世界で最も有名な家具見本市、「ミラノサローネ」が開かれるイタリア・ミラノの街。パリ、ニューヨークと並ぶファッションの発信地として有名ですが、インテリアでもほかの都市に追随を許さないくらい、いちばんのトレンドを生み出しているのがミラノなのです。

そんなミラノで「インテリアで話題のホテルがある」と聞いたら、泊まってみたくなるのがインテリア・エディターというもの。そのホテルの名は「HOTEL VIU MILAN(ホテル ヴィウ ミラン)」。ニコラ・ガリツィアが内装デザインを手がけ、Molteni&C(モルテーニ)が家具を手がけた、シックでモダンなインテリアのホテルです。

屋上スイミングプール
ロビーに座るエディターD

本記事では「ホテル ヴィヴ ミラン」の外観、内観、ロビーやレストラン、厨房、プールサイド、スパ、部屋の内観、アメニティ、宿泊した感想などをまとめています。

ミラノ唯一の屋上プールから、360度のパノラマの景色を望む「ホテル ヴィウ ミラン」

ファッション好きの大人の女性のなかには、旅行やお仕事でミラノに訪れたことがある、という方もいらっしゃるのではないでしょうか? 今度行くなら、宿泊するホテルを、イタリアならではのおしゃれなインテリアで選んでみてはいかがでしょうか?

屋上スイミングプール
宿泊者だけが入れる、ミラノの唯一の屋上スイミングプール。街のスカイラインを一望できます。

2017年3月にオープンした「HOTEL VIU MILAN(ホテル ヴィウ ミラン)は、新しく開発された金融街と中心市街地のちょうど中間に位置する注目のエリア、ポルタ・ヴォルタ地区にある5つ星ホテルです。

有名なセンピオーネ公園からも、おしゃれなコルソ・コモ地区からも徒歩10分。市内各地への地下鉄でのアクセスも良好で、最寄りの地下鉄の駅「モニュメンターレ駅」までわずか200m。ドゥオモ(大聖堂)へもトラムで簡単に行くことができます。10のカテゴリーに分けられた9階建て、124室の客室。お部屋の広さは、26〜110㎡。宿泊費の目安は、¥31,000〜¥349,000(スタンダード ルームの平均価格に基づきます)。屋上プール、スパセンター、サウナ、フィットネスセンターを併設しています。

* [提供データ]:
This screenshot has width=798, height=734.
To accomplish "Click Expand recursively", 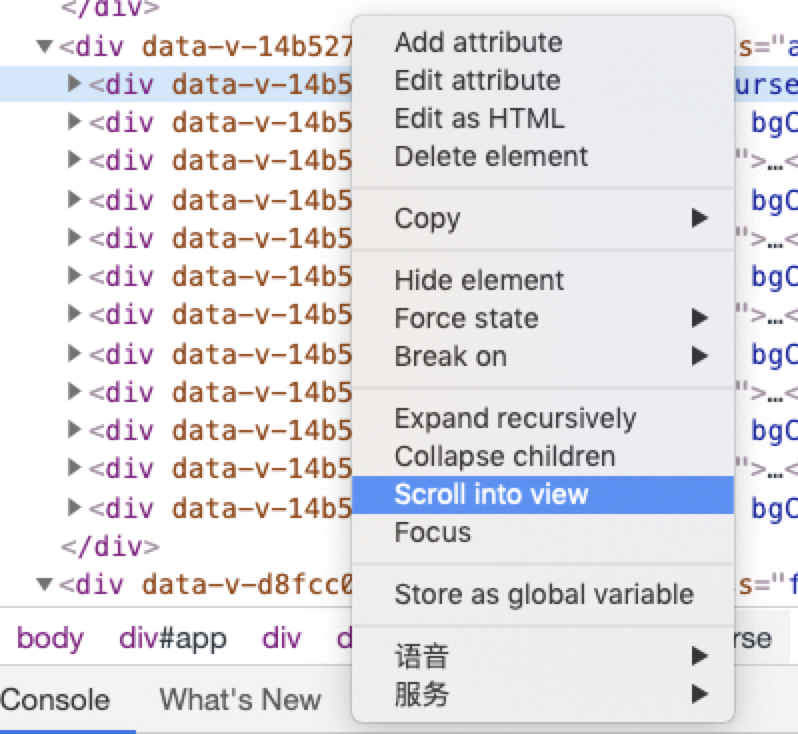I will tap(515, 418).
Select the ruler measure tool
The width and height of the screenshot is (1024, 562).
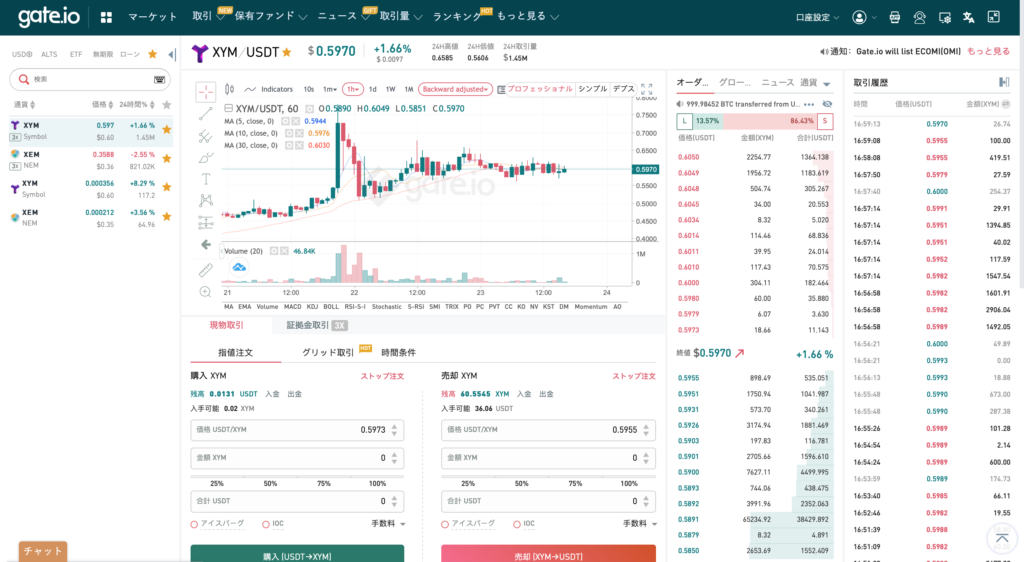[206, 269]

* [目標]: ページ本文の「有名なセンピオーネ公園からも」から「スセンターを併設しています。」までを、両端の語句も含めて一字一句そのまま書き写してください。 データは使わなくてかまいません。

* [最終回答]:
有名なセンピオーネ公園からも、おしゃれなコルソ・コモ地区からも徒歩10分。市内各地への地下鉄でのアクセスも良好で、最寄りの地下鉄の駅「モニュメンターレ駅」までわずか200m。ドゥオモ(大聖堂)へもトラムで簡単に行くことができます。10のカテゴリーに分けられた9階建て、124室の客室。お部屋の広さは、26〜110㎡。宿泊費の目安は、¥31,000〜¥349,000(スタンダード ルームの平均価格に基づきます)。屋上プール、スパセンター、サウナ、フィットネスセンターを併設しています。